Besides dealing with the biggest crowds I've ever seen in the store, our biggest concern/question had to do with people wanting copies of the book when they didn't pre-order it. My store alone took over 2000 pre-orders--one of the best performances of any store in the company--so we weren't sure there would be any left after all the orders were taken. With all the media hype in the past months and weeks, I was surprised that so many people thought they would be able to just call a bookstore and expect a book, but many did. A mild let down was delivered when I told them the chance of getting a book today were slim, but I would be glad to order a copy for them when a new shipment arrived.
Throughout the night the phone rang constantly with questions about the book's availablity and what games and events we were having.

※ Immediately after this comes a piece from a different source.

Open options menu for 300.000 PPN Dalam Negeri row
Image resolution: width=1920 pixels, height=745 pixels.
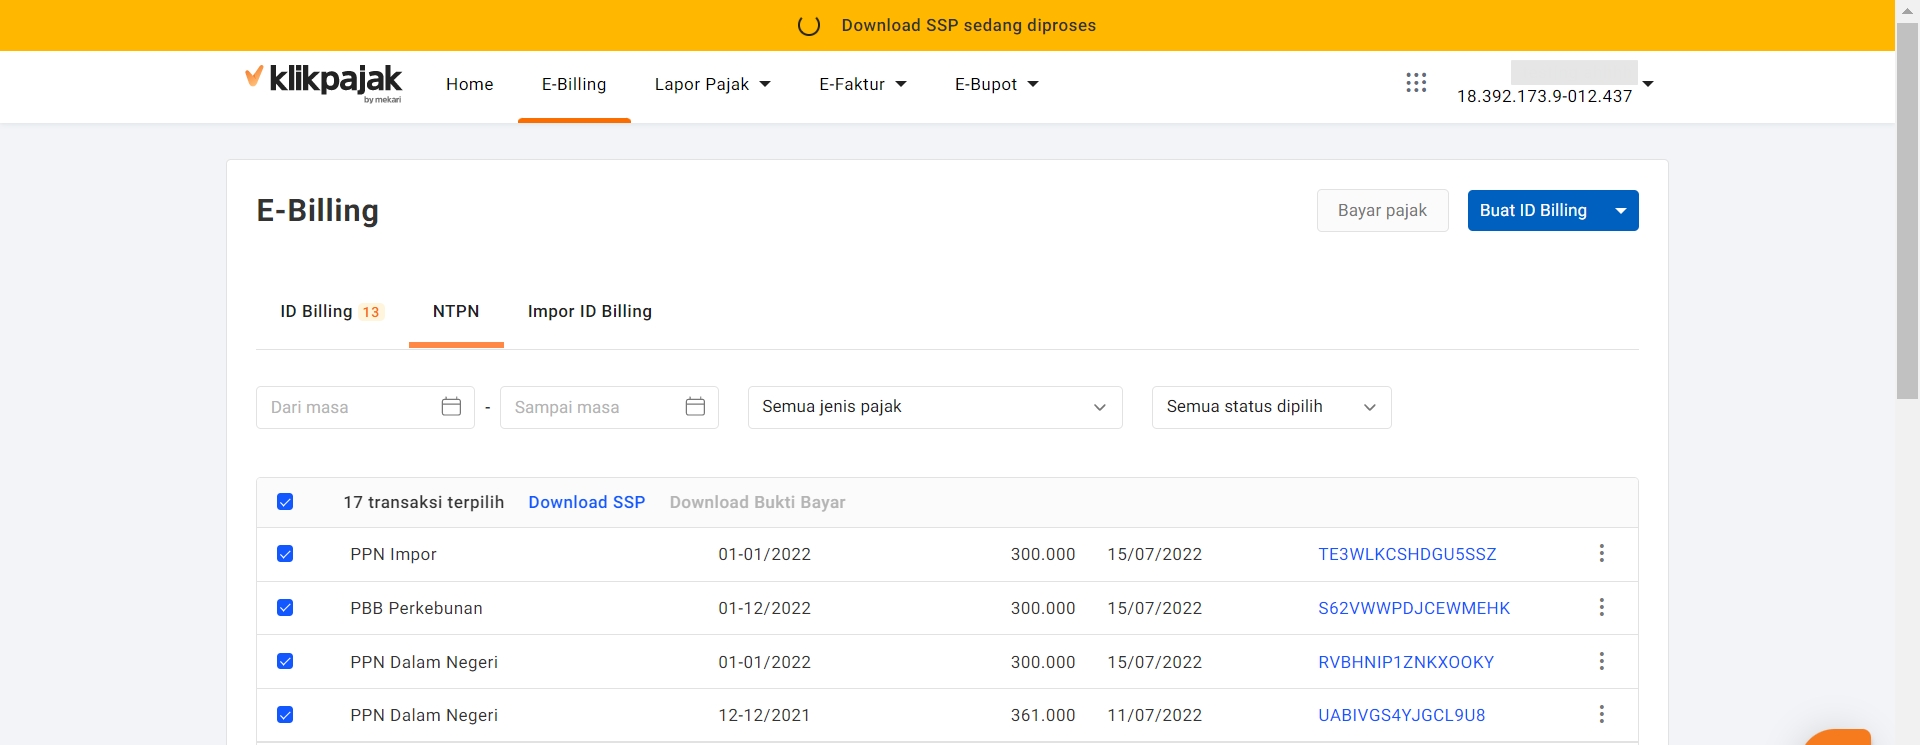(1601, 662)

People came and went, but didn't hang around until 9:00. My boss and I figured people went to see a movie (my store is part of a mall with a theater) then came to get their book. First Hulk, then Harry.
By 10:00, people arrived to take part in Harry Potter trivia games, indoor quidich, and having their picture taken with the young wizard himself (my gig). Just walking through the store became a course filled with living, breathing, and moving human obstacles. The constant motion of answering phones, getting materials for events, and preparing for the book sale all the while avoiding people had me wiping my brow a few times.
At around 11:30, the first group of people was allowed into lines by our cash registers. I got the job of trying to get them to form orderly lines and keep things moving smoothly. I was in the mass, in the middle of the beast making sure it didn't get out of control. My boss got worried because he couldn't see me in the crowd. The customers were in good spirits. Many of the kids told me they were waiting for this moment for years. I figured their yearning for the next book started a week after they finished the fourth Harry Potter book. A few chit-chatted with me about how wild an event this was.
The clock ticked away, and finally 12:01 came and the fifth Harry Potter book was set free. I was doing alright. The adrenaline was flowing; I was feeding off the energy of the crowd. I directed people to a cash register where they got their book and made sure there was room so people could get out of everybody else's way.
Eventually, the energy rush faded. Making sure people stay in some sort of line and not butt in front of each other was hard work. After about an hour, I was getting tired, but there wasn't much I could do because a few hundred people were still in line. One customer told me it was hot, hot like at a concert. When you get a lot of people together in a small area, the temperature rises. Thankfully, people's temper didn't.
The colors were called out, people quickly got in line, and received their books. Even a few lucky ones who just stopped by hoping to buy one lucked out. Anyone who came to the store wanting a book ended up with one. There were plenty of happy customers and some very tired booksellers.
As you can see, the stacks were diminished, and tired booksellers went home.
On my way home, I stopped by a Wal-Mart open 24 hours to see how the Potter Mania was.
The store was still in one piece. Inside, I saw two small pallets of books. I asked a cashier how it was this morning, and she told me it was pretty crazy.
After going through last night/this morning I'm tempted to knock off J. K. Rowling before she finishes another book. Or for something less cruel to all her fans (killing her would be like killing George Lucas before he finishes the Star Wars series) I want Harry Potter #6 to be a digital download only.